Los científicos encendieron las alarmas por el crecimiento sin precedentes del sargazo en el océano Atlántico. Según estimaciones de especialistas de la Universidad Nacional Autónoma de México (UNAM), durante 2026 podrían acumularse alrededor de 40 millones de toneladas métricas de esta macroalga, una cifra aún mayor que la registrada el año pasado.
El fenómeno preocupa especialmente en el Caribe mexicano, donde el arribo masivo de sargazo afecta playas, arrecifes y ecosistemas marinos. Solo en Quintana Roo, durante 2025 se recolectaron cerca de 90 mil toneladas del alga, y este año los investigadores esperan una temporada todavía más intensa.

El sargazo comenzó a convertirse en un problema grave desde 2012, cuando enormes manchas de biomasa empezaron a llegar de forma constante a las costas del Caribe. Aunque su presencia no es permanente ni afecta todas las playas al mismo tiempo, el impacto ambiental y económico es cada vez más importante.
Especialistas explican que esta macroalga funciona naturalmente como un ecosistema flotante donde viven peces, tortugas y crustáceos. Sin embargo, el aumento extremo de su volumen está relacionado con el calentamiento global y las alteraciones en las corrientes oceánicas.
Además del daño visual y turístico, el sargazo representa un problema ambiental y sanitario. Según los investigadores, las algas absorben metales pesados como arsénico, mercurio y cadmio presentes en el océano. Cuando se acumulan en las playas y comienzan a descomponerse, generan malos olores y pueden contaminar acuíferos y ecosistemas costeros.
Otro de los grandes desafíos es su recolección. El retiro mecánico del sargazo suele deteriorar las playas y muchas de las barreras instaladas para contenerlo no logran detener completamente las enormes masas flotantes. Cuando las algas se descomponen en el agua, se hunden y terminan pasando por debajo de las barreras, formando lo que los especialistas llaman “marea marrón”.

Para monitorear el fenómeno, científicos del Laboratorio Nacional de Observación de la Tierra utilizan imágenes satelitales tomadas cada cinco días por el satélite Sentinel-2. Gracias a esa tecnología pueden rastrear la trayectoria de las manchas de sargazo y predecir cuándo llegarán a las costas de México, Belice, Guatemala y Honduras.
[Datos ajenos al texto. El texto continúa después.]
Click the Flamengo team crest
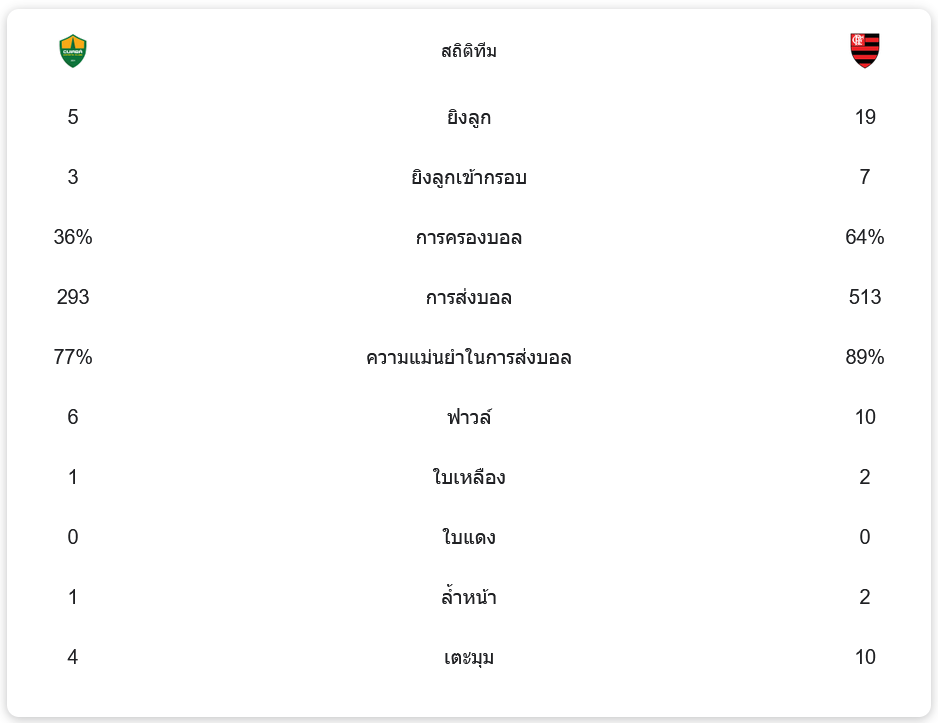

Además, los expertos utilizan drones, GPS flotantes y modelos oceánicos para seguir el comportamiento de las algas en tiempo real. Toda esa información se reúne en un sistema digital que permite visualizar la distancia, cantidad y posible impacto del sargazo antes de que llegue a las playas.
Aunque todavía no existe una solución definitiva, los científicos analizan nuevas alternativas para reducir el problema, incluyendo métodos de captura en alta mar antes de que las algas lleguen a la costa. Sin embargo, advierten que aún se desconocen los posibles efectos ambientales de esas estrategias.